Goose Pendulous Crop (Crop Distension): Symptoms, Causes & Care

Quick Answer
  • Pendulous crop is an abnormal stretching and sagging of the crop, the food-storage pouch in a goose's lower neck and upper chest.
  • Affected geese may have a visibly enlarged, drooping crop that stays full, smells sour, and is paired with weight loss or poor body condition.
  • Common triggers include repeated overeating or rapid drinking, long-term crop stretching, impaction, infection, foreign material, and less commonly nerve damage.
  • See your vet promptly if the crop does not empty overnight, your goose stops eating, regurgitates, seems weak, or the crop feels very firm, fluid-filled, or foul-smelling.
  • Treatment depends on the cause and severity. Options may include exam and supportive care, crop flushing, medications chosen by your vet, imaging, or surgery in severe cases.

════════════════════

Task objective: Copy the pendulous crop text word for word, in full.

════════════════════

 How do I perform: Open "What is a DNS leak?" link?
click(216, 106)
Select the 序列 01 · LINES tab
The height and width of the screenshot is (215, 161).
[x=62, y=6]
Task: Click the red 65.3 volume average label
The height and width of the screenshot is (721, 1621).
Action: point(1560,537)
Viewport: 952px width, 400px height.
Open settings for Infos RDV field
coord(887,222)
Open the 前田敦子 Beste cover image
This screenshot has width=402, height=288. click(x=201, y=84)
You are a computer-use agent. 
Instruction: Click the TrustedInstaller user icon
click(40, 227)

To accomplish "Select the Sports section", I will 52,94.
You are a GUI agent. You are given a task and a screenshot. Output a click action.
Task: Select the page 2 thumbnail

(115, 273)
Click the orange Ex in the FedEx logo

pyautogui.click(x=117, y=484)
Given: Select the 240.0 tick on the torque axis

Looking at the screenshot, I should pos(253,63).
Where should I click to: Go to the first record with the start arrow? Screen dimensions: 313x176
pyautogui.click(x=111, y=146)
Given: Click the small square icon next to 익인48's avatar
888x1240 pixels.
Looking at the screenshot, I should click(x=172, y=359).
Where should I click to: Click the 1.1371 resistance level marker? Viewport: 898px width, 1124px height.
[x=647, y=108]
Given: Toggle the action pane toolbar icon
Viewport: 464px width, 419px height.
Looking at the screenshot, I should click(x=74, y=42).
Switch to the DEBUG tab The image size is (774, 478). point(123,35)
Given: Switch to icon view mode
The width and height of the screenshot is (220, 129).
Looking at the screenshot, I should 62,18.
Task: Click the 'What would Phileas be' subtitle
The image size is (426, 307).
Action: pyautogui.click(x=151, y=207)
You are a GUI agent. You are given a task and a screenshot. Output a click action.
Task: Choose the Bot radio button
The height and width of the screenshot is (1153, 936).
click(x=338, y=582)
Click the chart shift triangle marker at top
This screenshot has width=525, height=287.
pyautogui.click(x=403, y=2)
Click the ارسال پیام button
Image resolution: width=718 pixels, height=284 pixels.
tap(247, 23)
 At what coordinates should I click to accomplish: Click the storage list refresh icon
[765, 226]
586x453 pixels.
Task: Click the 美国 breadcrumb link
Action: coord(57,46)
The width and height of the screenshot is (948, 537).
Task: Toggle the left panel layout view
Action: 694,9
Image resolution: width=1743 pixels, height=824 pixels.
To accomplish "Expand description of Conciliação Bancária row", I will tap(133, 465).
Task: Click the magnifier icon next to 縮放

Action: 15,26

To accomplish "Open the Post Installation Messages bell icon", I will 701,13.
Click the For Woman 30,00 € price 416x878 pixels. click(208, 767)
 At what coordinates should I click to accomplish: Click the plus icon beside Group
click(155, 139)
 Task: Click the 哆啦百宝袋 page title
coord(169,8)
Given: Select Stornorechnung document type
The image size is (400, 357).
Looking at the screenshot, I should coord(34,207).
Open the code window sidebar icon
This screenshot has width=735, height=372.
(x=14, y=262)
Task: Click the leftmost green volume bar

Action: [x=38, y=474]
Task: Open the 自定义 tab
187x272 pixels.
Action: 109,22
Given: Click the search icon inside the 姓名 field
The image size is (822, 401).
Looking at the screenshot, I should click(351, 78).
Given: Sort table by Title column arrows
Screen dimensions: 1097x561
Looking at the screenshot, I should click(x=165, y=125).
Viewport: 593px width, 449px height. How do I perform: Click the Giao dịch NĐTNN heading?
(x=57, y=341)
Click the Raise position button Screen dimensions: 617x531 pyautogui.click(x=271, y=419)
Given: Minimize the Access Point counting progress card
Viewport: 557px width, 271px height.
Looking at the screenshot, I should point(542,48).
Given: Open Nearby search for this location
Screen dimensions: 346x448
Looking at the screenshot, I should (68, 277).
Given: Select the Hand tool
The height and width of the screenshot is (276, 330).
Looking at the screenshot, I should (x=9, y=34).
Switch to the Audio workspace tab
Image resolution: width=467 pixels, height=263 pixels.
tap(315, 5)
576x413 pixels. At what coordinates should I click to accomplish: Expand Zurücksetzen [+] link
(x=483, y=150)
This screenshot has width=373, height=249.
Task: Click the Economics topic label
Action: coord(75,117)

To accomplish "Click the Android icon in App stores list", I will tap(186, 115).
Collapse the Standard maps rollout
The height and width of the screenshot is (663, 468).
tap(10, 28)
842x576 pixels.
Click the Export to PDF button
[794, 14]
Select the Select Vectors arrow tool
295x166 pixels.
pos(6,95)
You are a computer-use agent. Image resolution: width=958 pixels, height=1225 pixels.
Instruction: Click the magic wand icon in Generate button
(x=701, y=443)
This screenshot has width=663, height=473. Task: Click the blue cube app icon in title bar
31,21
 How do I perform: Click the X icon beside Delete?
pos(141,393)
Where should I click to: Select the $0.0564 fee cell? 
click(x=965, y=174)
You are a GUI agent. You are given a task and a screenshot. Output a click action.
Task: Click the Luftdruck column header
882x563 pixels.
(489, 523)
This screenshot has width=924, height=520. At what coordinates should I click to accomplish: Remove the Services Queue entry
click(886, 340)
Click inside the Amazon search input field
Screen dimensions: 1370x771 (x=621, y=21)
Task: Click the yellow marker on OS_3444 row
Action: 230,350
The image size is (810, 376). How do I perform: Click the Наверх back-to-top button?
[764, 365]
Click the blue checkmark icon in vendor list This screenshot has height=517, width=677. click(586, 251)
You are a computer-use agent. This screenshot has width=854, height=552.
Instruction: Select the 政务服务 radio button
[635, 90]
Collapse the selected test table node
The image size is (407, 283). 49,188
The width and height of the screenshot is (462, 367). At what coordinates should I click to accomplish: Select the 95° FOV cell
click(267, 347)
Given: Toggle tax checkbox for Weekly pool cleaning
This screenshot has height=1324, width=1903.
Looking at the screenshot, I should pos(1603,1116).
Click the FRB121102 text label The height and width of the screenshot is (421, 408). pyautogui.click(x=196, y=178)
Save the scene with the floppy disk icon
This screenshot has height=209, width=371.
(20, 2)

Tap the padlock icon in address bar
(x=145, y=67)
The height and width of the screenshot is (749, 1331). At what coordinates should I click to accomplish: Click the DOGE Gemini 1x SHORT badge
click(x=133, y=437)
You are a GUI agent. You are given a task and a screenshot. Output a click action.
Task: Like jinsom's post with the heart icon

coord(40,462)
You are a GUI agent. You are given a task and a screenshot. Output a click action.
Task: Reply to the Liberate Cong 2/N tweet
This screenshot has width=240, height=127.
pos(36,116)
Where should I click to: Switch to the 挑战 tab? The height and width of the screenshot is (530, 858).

════════════════════

Task answer:
Goose Pendulous Crop (Crop Distension): Symptoms, Causes & Care

Quick Answer
  • Pendulous crop is an abnormal stretching and sagging of the crop, the food-storage pouch in a goose's lower neck and upper chest.
  • Affected geese may have a visibly enlarged, drooping crop that stays full, smells sour, and is paired with weight loss or poor body condition.
  • Common triggers include repeated overeating or rapid drinking, long-term crop stretching, impaction, infection, foreign material, and less commonly nerve damage.
  • See your vet promptly if the crop does not empty overnight, your goose stops eating, regurgitates, seems weak, or the crop feels very firm, fluid-filled, or foul-smelling.
  • Treatment depends on the cause and severity. Options may include exam and supportive care, crop flushing, medications chosen by your vet, imaging, or surgery in severe cases.